Ayat 5-10 ; kita melihat sikap musa dan harun dalam respon yang sama tetapi muatannya positif. Musa dan harun meminta pengampunan dari Tuhan atas kelakukan umat yang dipimpinnya. Umat yang memberontak tidak mau di pimpin oleh Tuhan dan meminta mengangkat pemimpin yang baru di tengah tengah mereka. Umat Israel meremeh kuasa Allah yang selama ini menyertai perjalanan mereka.
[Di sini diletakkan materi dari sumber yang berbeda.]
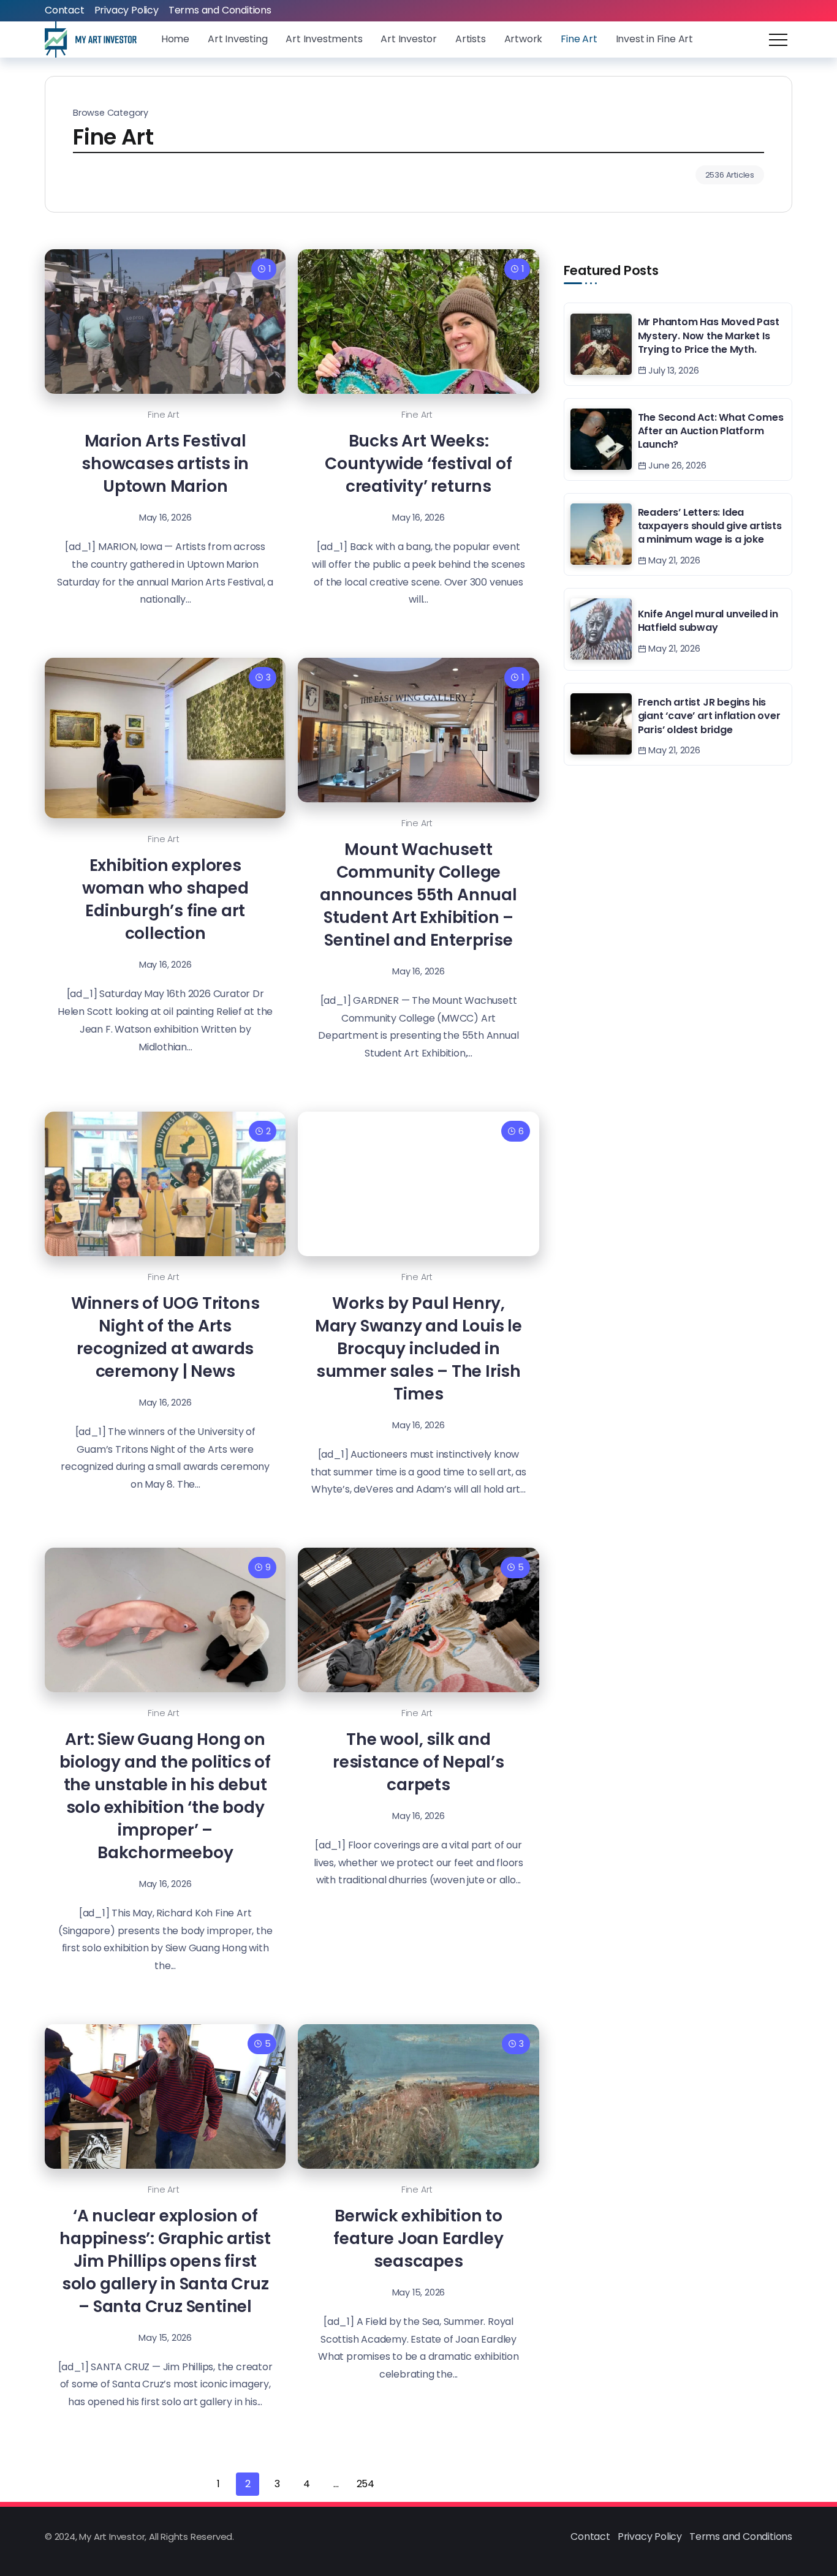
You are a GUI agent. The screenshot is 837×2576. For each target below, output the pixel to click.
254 (365, 2484)
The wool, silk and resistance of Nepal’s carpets (418, 1762)
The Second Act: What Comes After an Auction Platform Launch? (711, 431)
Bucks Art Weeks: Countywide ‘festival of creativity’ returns (418, 463)
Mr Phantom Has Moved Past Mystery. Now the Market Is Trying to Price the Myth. (708, 335)
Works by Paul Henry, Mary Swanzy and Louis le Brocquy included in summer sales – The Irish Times (418, 1348)
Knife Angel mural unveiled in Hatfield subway (708, 621)
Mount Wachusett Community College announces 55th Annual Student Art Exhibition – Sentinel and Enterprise (418, 894)
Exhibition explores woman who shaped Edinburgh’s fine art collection (165, 899)
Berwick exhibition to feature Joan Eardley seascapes (418, 2238)
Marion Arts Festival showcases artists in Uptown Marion (165, 463)
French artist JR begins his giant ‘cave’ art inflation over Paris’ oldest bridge (709, 716)
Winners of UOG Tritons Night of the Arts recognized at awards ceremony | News (165, 1337)
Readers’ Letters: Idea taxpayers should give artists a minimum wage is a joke (710, 526)
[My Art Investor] (91, 39)
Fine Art (163, 415)
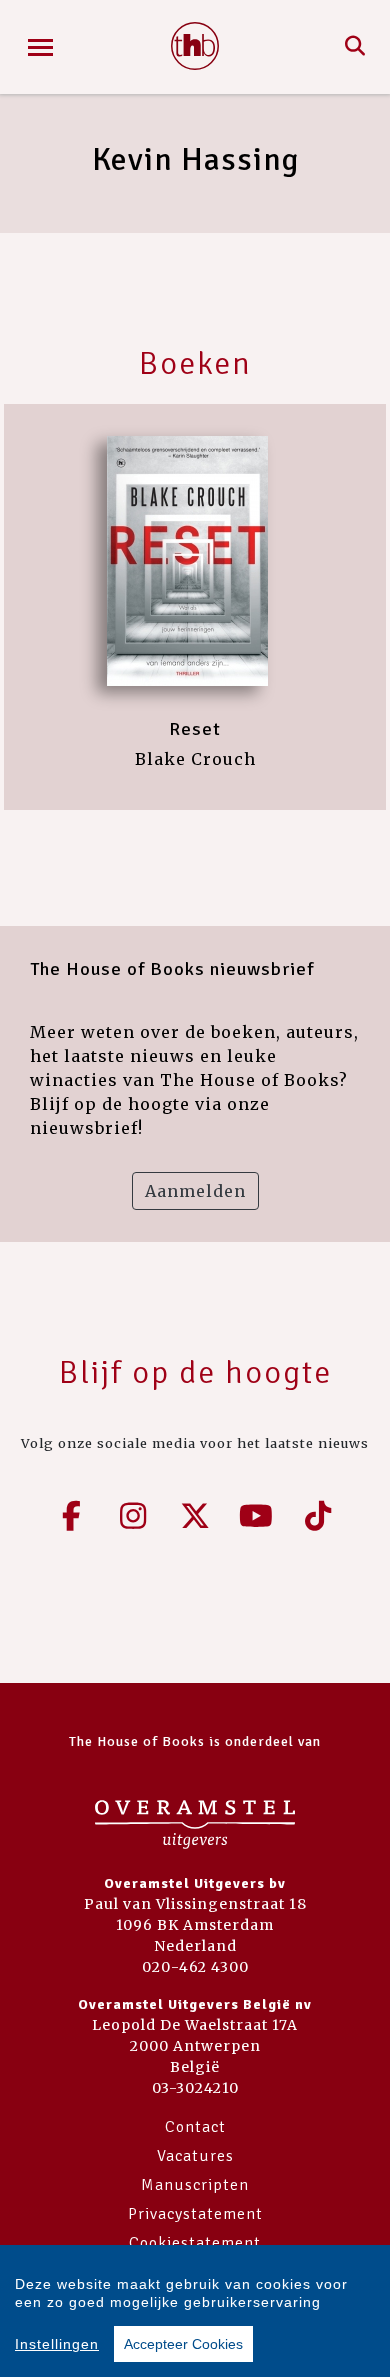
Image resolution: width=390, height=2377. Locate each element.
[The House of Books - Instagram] (134, 1516)
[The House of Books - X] (195, 1516)
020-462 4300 (195, 1967)
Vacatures (195, 2156)
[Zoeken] (355, 47)
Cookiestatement (195, 2243)
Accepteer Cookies (183, 2344)
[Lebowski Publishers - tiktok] (318, 1516)
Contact (195, 2127)
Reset (195, 729)
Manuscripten (195, 2185)
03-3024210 (195, 2088)
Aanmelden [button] (195, 1191)
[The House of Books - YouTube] (257, 1516)
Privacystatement (195, 2214)
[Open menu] (40, 47)
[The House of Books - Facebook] (72, 1516)
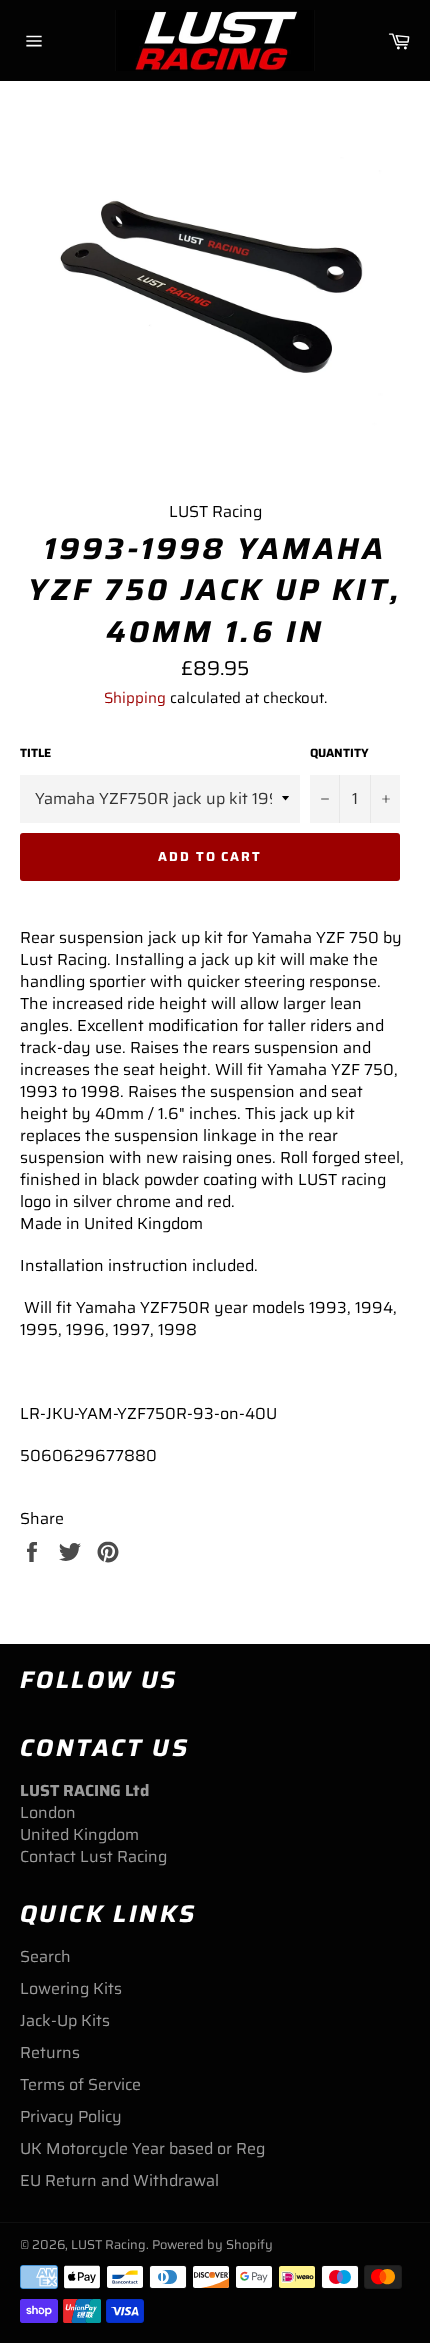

Dalam penyerahan diri dan meminta pengampuanan dari Tuhan maka Musa dan Harun mengambil sikap sujud di hadapan Tuhan bukan karena takut kepada umat Israel tetapi sujud itu adalah ( tanda penyerahan diri dan juga sikap doa di hadapan Tuhan). Yosua (hosea bin nun) dan kaleb juga mengambil sikap dengan sebuah pengakuan yang diangkat dari iman mereka sendiri kami tidak pantas di hadapan Tuhan dan meminta pengasihan Tuhan atas pemberontakan dari umat Israel. Yosua dan kaleb mewujudkannya dengan mengoyakan pakaiannya (ayat 6-10). Mereka berdua menguatkan hati bangsa israel ayat 8 “ jika Tuhan berkenan Tuhan sendiri yang akan membawa kita masuk ke Kanaan. Ini adalah kalimat penyerahan diri dan penguatan bahwa berjalan dalam pimpinan Tuhan akan membuat umat Israel bisa berjalan sampai batas. Ayat 9 “ janganlah memberontak kepada Tuhan” jangan takut kepada bangsa itu ”Tuhan menyertai kita. Yosua mau mengingatkan umat untuk hidup dalam ketaatan dan pertobatan dalam pengakuan dosa sebab meragukan pimpinan Tuhan. Ayat 10 posisi Musa, harun, Yosua dan Kaleb terancam dan dalam ancaman karena ketakutan yang dihadapi bisa saja membuat masa demonstrasi dan membabi buta. Mereka bisa saja mati di rajam dilempari dengan batu oleh umat yang memberontak. Tetapi Kemuliaan Tuhan hadir di tengah kemah pertemuan itu dan pimpinan Tuhan di nyatakan bagi orang yang berharap dan bersandar padaNya. Orang yang bersandar dan berharap kepada Tuhan tidak akan pernah di permalukan.
Refleksi dan Aplikasi
Jadilah orang yang menguatkan dn memberi inspirasi bagi orang lain. Sehingga orang lain bisa bangkit dari kegagalannya, tantangan dan kesulitannya. Punya resiliensi dan dorongan kuat dari dalam dirinya untuk berdaya juang melompati tantangan dan kesulitan dalam hidup.
Punya iman yang teguh dan pengharapan untuk taat pada pimpinan dan panggilan Tuhan.